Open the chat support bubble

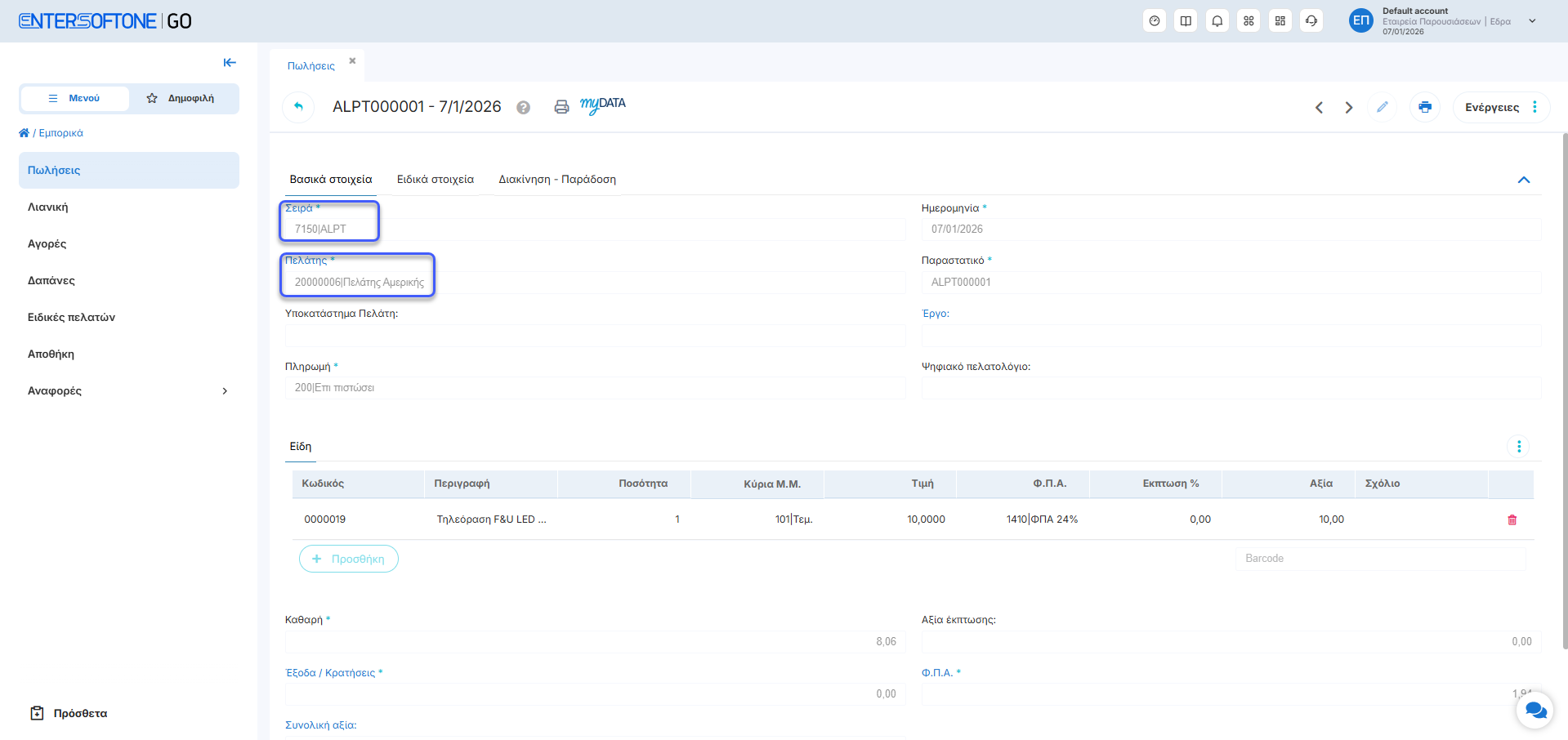click(x=1534, y=710)
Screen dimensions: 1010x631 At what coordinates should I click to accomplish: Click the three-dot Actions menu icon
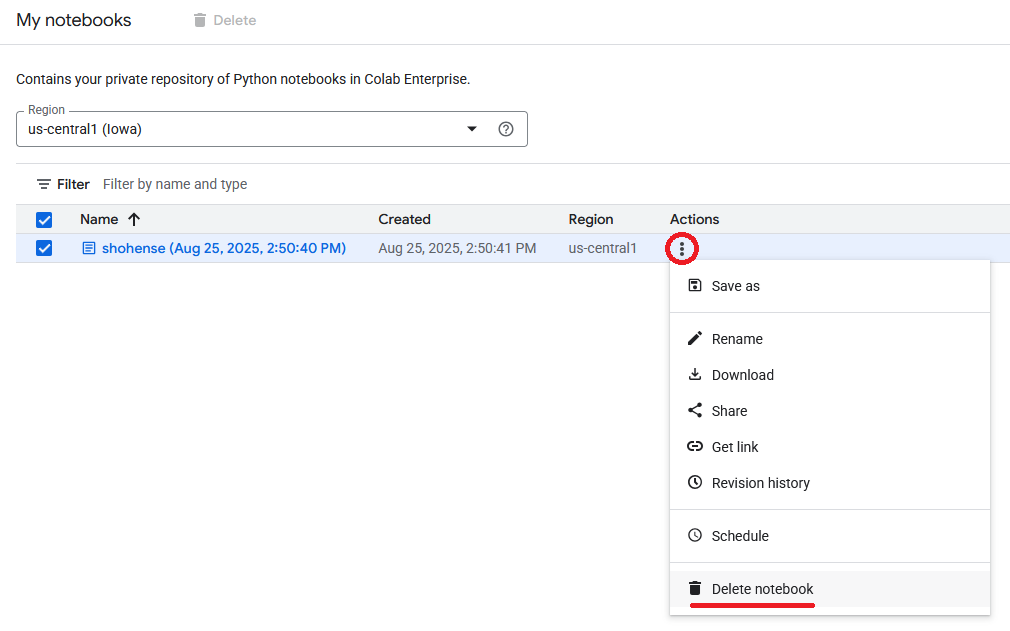(x=682, y=249)
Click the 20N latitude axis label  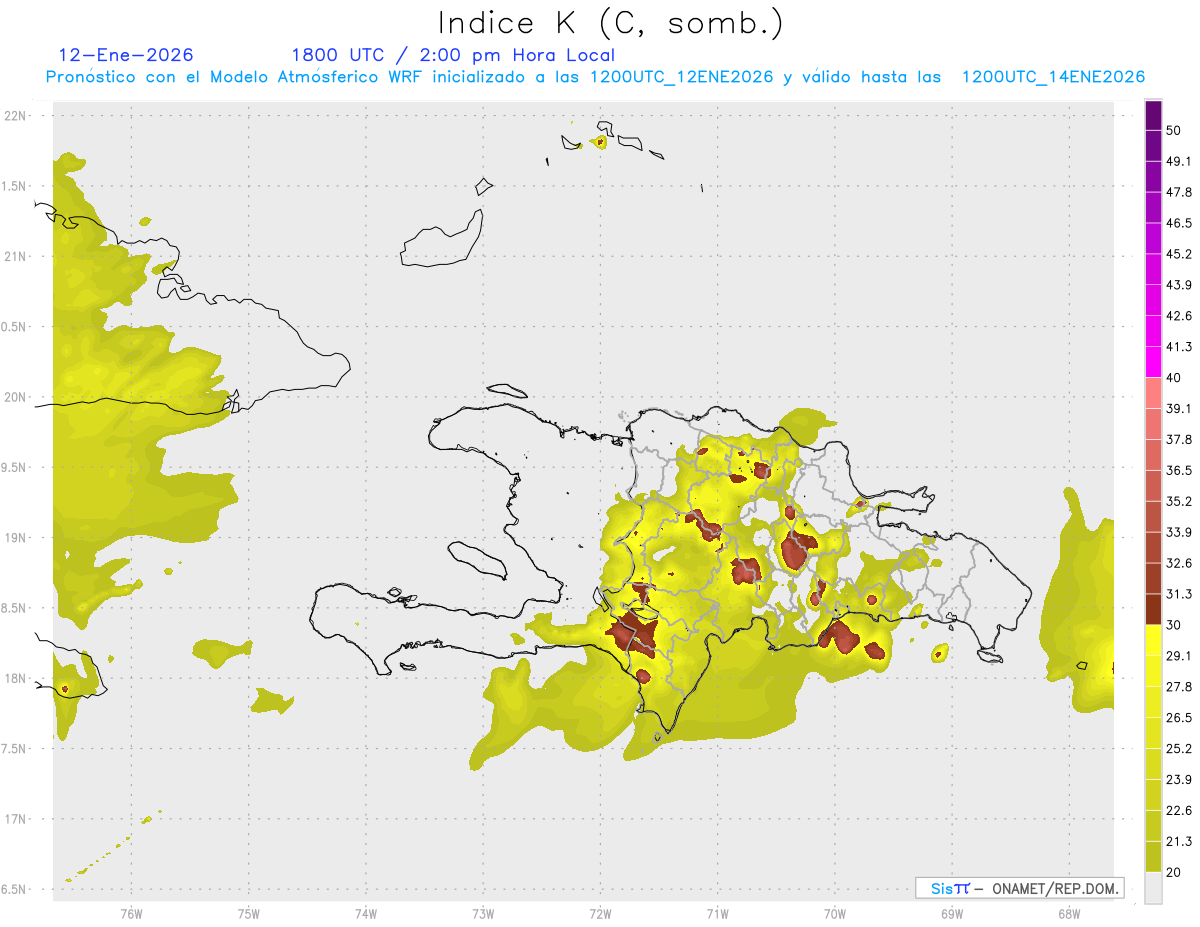17,397
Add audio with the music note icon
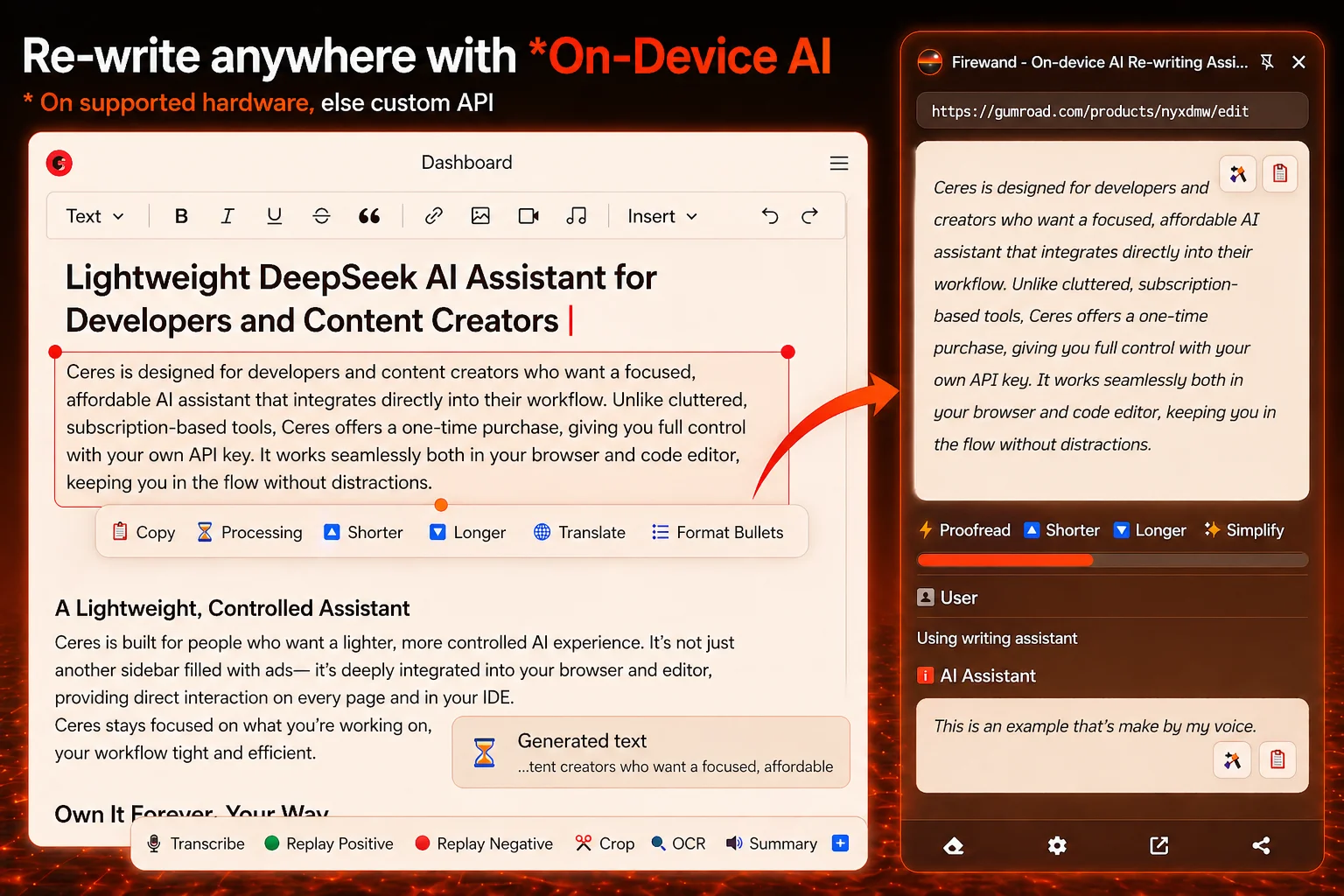Viewport: 1344px width, 896px height. [x=577, y=216]
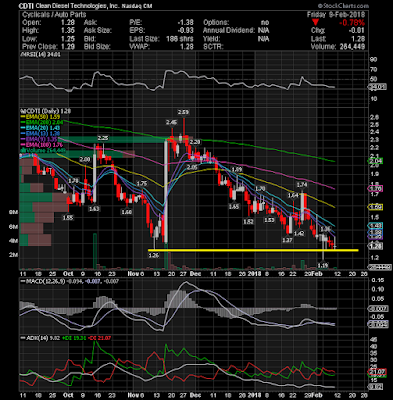Click the 2.59 peak price label

pyautogui.click(x=183, y=112)
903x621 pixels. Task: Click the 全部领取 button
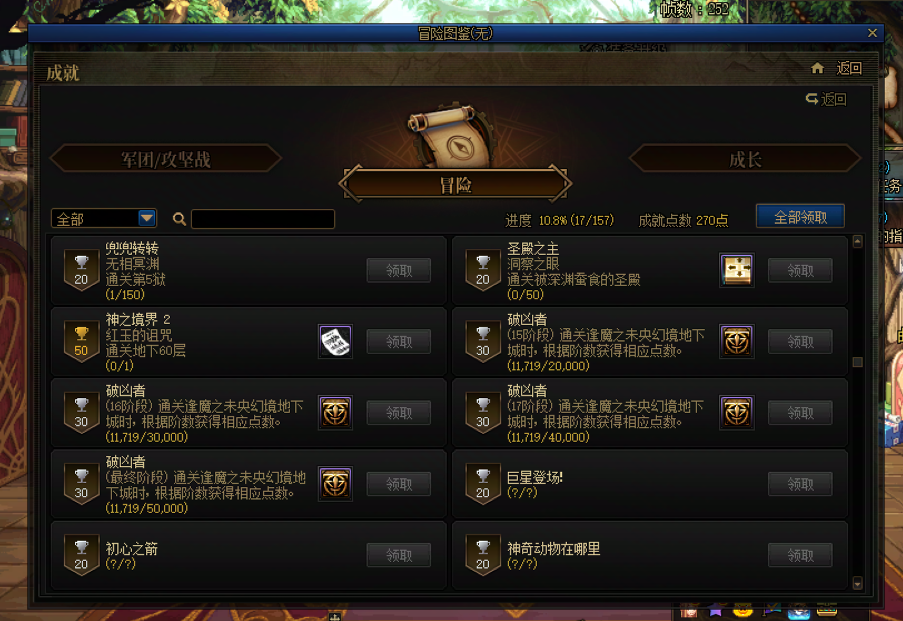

------------------------------------

### Work task:
"Add audio with the music note icon" marks the first line to be returned; return exactly that line and every line after it through the last line of the listing, omitting pictures.

### Result below:
Add audio with the music note icon
Viewport: 1344px width, 896px height. [x=577, y=216]
Click the 2.59 peak price label

pyautogui.click(x=183, y=112)
903x621 pixels. Task: Click the 全部领取 button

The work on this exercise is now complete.